Problem to solve:
Go through the entries below from the first line and transcribe each one exactly, ending with the line that contains "Select the Child".

Dataset entries:
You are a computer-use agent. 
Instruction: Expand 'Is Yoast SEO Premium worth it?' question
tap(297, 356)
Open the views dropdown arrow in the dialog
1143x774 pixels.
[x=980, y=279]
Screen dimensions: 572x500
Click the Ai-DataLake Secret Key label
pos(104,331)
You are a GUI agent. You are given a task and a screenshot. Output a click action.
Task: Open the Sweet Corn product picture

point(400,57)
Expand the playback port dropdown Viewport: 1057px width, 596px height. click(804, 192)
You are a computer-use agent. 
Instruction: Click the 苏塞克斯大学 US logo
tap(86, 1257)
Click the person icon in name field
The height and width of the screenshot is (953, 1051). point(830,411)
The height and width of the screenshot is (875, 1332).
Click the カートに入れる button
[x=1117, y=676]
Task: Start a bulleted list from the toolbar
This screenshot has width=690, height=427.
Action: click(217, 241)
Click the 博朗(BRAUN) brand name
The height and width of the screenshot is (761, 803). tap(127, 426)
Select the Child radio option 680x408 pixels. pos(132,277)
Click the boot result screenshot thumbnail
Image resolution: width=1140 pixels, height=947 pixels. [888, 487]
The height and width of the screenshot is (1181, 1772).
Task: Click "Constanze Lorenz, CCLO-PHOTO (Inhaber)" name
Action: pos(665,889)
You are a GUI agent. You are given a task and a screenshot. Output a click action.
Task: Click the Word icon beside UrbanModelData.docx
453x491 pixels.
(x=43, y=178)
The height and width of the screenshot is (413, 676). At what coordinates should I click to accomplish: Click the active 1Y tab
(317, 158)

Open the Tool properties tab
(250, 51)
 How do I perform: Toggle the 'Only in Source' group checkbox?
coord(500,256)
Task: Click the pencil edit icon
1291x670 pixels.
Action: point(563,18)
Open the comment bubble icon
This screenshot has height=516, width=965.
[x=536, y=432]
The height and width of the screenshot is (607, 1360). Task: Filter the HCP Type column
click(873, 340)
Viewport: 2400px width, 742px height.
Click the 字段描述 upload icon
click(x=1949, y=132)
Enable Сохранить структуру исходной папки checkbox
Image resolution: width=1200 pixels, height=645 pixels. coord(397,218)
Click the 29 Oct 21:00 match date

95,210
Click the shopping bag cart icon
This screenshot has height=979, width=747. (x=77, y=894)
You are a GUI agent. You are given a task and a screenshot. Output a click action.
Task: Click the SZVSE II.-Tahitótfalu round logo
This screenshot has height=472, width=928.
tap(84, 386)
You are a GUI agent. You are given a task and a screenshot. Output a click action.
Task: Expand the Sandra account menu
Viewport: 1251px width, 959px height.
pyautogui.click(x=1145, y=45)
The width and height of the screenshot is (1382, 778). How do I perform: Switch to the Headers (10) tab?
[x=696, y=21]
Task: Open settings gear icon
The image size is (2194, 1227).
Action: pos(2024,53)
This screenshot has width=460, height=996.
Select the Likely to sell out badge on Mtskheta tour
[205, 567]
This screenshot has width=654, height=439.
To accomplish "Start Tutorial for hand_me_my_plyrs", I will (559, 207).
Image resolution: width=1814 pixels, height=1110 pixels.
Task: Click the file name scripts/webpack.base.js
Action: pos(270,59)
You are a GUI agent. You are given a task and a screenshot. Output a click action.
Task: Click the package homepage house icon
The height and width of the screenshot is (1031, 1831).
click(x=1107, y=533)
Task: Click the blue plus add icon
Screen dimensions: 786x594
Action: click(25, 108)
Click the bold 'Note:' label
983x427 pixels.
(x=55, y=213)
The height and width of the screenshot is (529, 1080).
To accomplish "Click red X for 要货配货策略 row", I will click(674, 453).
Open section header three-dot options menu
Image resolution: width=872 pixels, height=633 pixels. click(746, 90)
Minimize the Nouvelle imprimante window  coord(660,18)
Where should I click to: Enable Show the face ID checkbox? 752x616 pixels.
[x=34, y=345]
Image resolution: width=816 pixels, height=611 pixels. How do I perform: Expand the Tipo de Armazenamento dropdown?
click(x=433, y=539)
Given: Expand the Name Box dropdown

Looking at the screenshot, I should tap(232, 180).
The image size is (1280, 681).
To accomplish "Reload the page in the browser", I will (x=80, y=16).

Your solution:
You are a computer-use agent. 
Instruction: Expand 'Is Yoast SEO Premium worth it?' question
tap(297, 356)
Open the views dropdown arrow in the dialog
1143x774 pixels.
[x=980, y=279]
Screen dimensions: 572x500
Click the Ai-DataLake Secret Key label
pos(104,331)
You are a GUI agent. You are given a task and a screenshot. Output a click action.
Task: Open the Sweet Corn product picture

point(400,57)
Expand the playback port dropdown Viewport: 1057px width, 596px height. click(804, 192)
You are a computer-use agent. 
Instruction: Click the 苏塞克斯大学 US logo
tap(86, 1257)
Click the person icon in name field
The height and width of the screenshot is (953, 1051). point(830,411)
The height and width of the screenshot is (875, 1332).
Click the カートに入れる button
[x=1117, y=676]
Task: Start a bulleted list from the toolbar
This screenshot has width=690, height=427.
Action: click(217, 241)
Click the 博朗(BRAUN) brand name
The height and width of the screenshot is (761, 803). tap(127, 426)
Select the Child radio option 680x408 pixels. pos(132,277)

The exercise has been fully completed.